## Exercises to complete:
(1) Edit the blog post about choosing life by reproducing it from "Her son wasn’t" up to and including "got pregnant again.", with "honeymoon" replaced by "wedding trip".
(2) Answer these questions using the blog post about choosing life:
(a) How old did the friend's son turn in the birthday mentioned?
(b) How old was the writer's first son when the writer got pregnant again?
(c) During what event did the writer hear a voice saying there was a reason the daughter was born?
(3) Extend the blog post about choosing life with a continuation that picks up after its last sentence.

## Source passage:
When It’s Hard To Choose Life

by | Feb 1, 2018 | Baptism Prep, Family Life, Health, Marriage, Parenting, Prayer, Spirituality

When It’s Hard To Choose Life

Choose life – A friend from high school just celebrated her son’s 6th birthday. I remember getting a call from her when my oldest son was only a couple of months old. I was walking into work when she told me that she was pregnant. Her and her boyfriend were not planning on having a baby, yet here they were. Now this week, in honor of her son’s birthday, she posted this:

“You have made me a better person since the day you came into my life. You have taught me patience (I’ve needed lots of this at times with you!), how to view the world in a slightly different way, and a love that I didn’t know existed until the day you were born. . .Thank you for making me a mommy 6 years ago.”

Her son wasn’t part of her plan at the time, but having him opened her up to a love she previously didn’t know existed. I know how that feels. We got pregnant with our first on our honeymoon, and when he was only was 9 months old, we got pregnant again.

When I took the pregnancy test to confirm my suspicions about being pregnant the second time around, there was a moment of elation, followed by a moment of terror, and then sunk in the depression.  We had a nine month old who had barely learned to crawl, was hardly eating solids, and definitely not sleeping through the night. Now we have to do it all over again?  I was just starting to lose my pregnancy weight and would have to pull out the maternity clothes again. We had had people living with us for the last six months, I was working part time, and my husband had just started his own business. How was this going to work?

So I cried and I prayed, “Lord, I would be ok if I had a miscarriage.”  That is not to make light of anyone who has miscarried, it’s to show how dark this time was for me.  And then I got angry, telling God all the reasons why now was not a good time to have another baby.  I cried some more, saying “I don’t want this baby.”

If I wasn’t a woman of faith, I don’t know what I would have done.  But my body was obviously designed to create, grow, and give life, so I trusted God and let my body do its thing. When our daughter was born, it was a beautiful moment- kind of like out of a movie. Our time in the hospital was magic. When we got home, though, the struggles were difficult and I sank into post-partum depression.  I found out another friend had miscarried, and my first thought was that she could have my daughter. I was in a lot of pain from thrush and nursing problems and I was angry that my baby was hurting me. Slowly, we started to get better. Then during her baptism, I heard a voice inside me say, “There’s a reason she was born. I have a special plan for her.” The Lord was telling me that this little girl had a reason to live, a purpose, and a bright future full of hope. It wasn’t my plan, but it was His. From there, the depression and the pain started to fade away, and I was able to really start loving this child that God had given to me.

## Exercise data:
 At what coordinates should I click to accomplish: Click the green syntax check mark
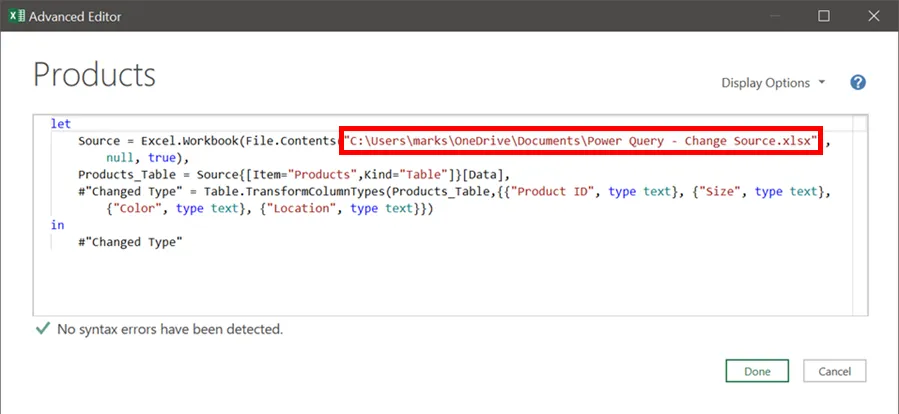coord(41,328)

## Outputs for the tasks:
(1)
Her son wasn’t part of her plan at the time, but having him opened her up to a love she previously didn’t know existed. I know how that feels. We got pregnant with our first on our wedding trip, and when he was only was 9 months old, we got pregnant again.

(2)
(a) 6 years old
(b) 9 months old
(c) Her daughter's baptism

(3)
Lily is now 5 years old. Her fiery temperament is a challenge, for sure, but it also allows her to love strongly and passionately. She lives life to the full, adores beautiful things, and just today while she was coloring she was singing songs about how much she loves Jesus and Mary. I can’t imagine my life with out her.

One final story is about a girl I knew a girl in college who had had an abortion but hadn’t told anyone. We met when she came to get prayer for the guilt she felt. Over the next few months, she had started to pray and to heal emotionally when her ex-boyfriend found her and raped her. She got pregnant, had another abortion, and eventually left school.  She was so depressed- it scared me how unreachable she became. She ended up getting back together with her ex and began drinking heavily. Her family basically disowned her because of all her choices.

Long story short, she got pregnant again, but this time she decided to keep the baby. She dumped the guy, reunited and reconciled with her family, and had a beautiful baby boy. She lived at home while working, finishing school and raising her son. Years later she is now happily married, living out her faith, and growing her family with her husband. The way to healing from her abortions was to choose life.

I could continue to tell you countless stories of women who found themselves unexpectedly pregnant. From there, I know a lot of them who regret having an abortion. But I don’t know a single woman who regrets giving life to their child, even if they gave them up for adoption. It goes against nature for a mother to kill her own child. Instead of a solution, abortion can only cause more pain.

What mothers need is support and encouragement to give choose life for the gift in their womb. A woman who finds out she is pregnant cannot see a year or two down the road. She does not yet know the joy it will feel to hold her baby in their arms for the first time. She cannot even fathom the love that will grow in their heart or how God will provide for her family.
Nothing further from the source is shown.